**What you need to do**
Can you format the stretch from the line containing "Where should I click to: Pick" through the end of the items as a numbered list, dropping any blank lines and leaving the pictures out?

**Data lines**
## Begin

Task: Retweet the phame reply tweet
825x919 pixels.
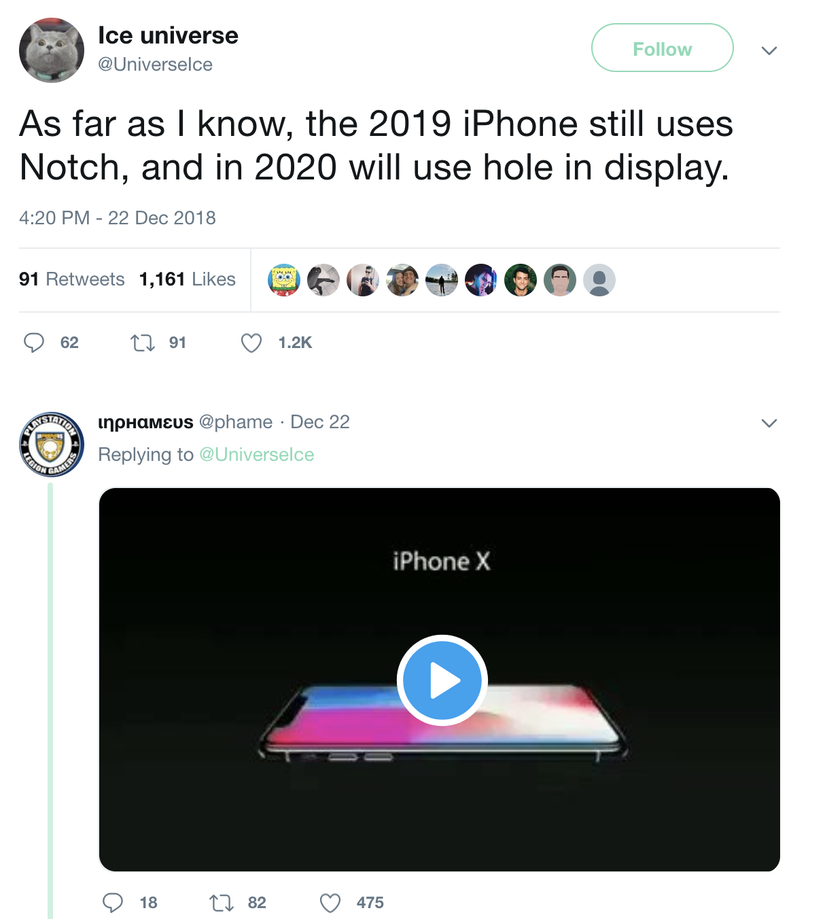Action: [x=222, y=903]

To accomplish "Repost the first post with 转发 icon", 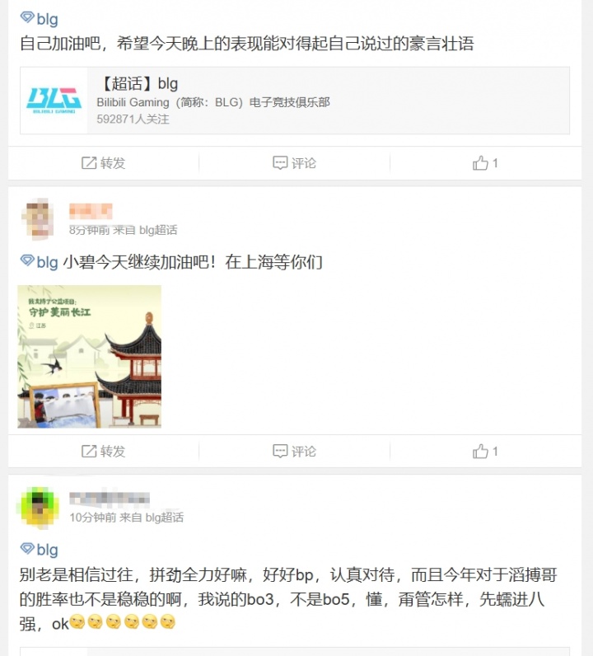I will (x=103, y=162).
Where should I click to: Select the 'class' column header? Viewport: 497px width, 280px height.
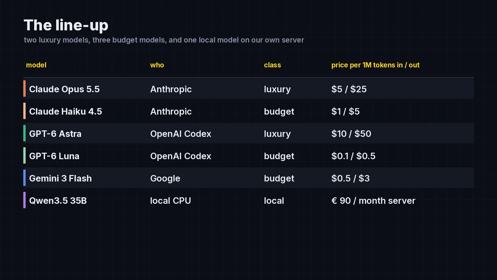[x=272, y=65]
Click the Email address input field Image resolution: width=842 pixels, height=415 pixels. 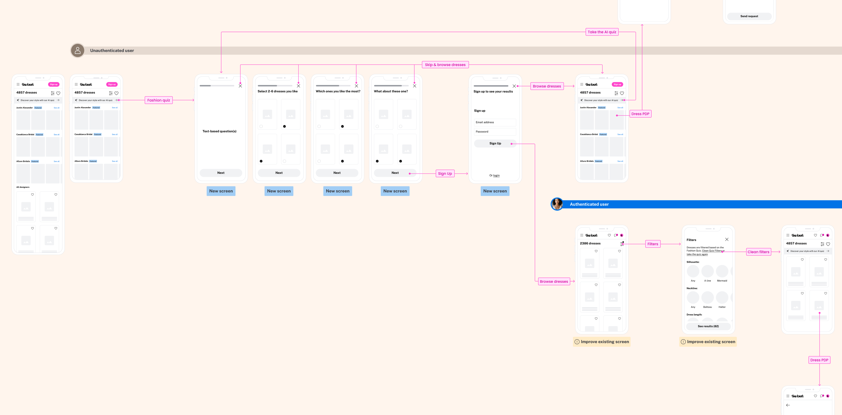click(x=495, y=122)

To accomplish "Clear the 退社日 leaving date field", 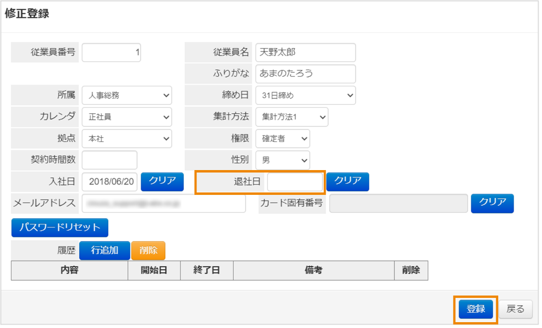I will [348, 182].
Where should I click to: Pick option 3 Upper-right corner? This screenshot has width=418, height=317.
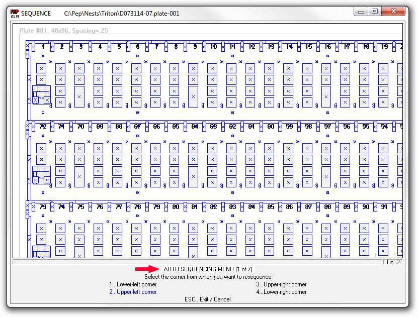click(x=281, y=284)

## End

**Written answer**
1. Where should I click to: Pick option 3 Upper-right corner? This screenshot has width=418, height=317.
2. click(x=281, y=284)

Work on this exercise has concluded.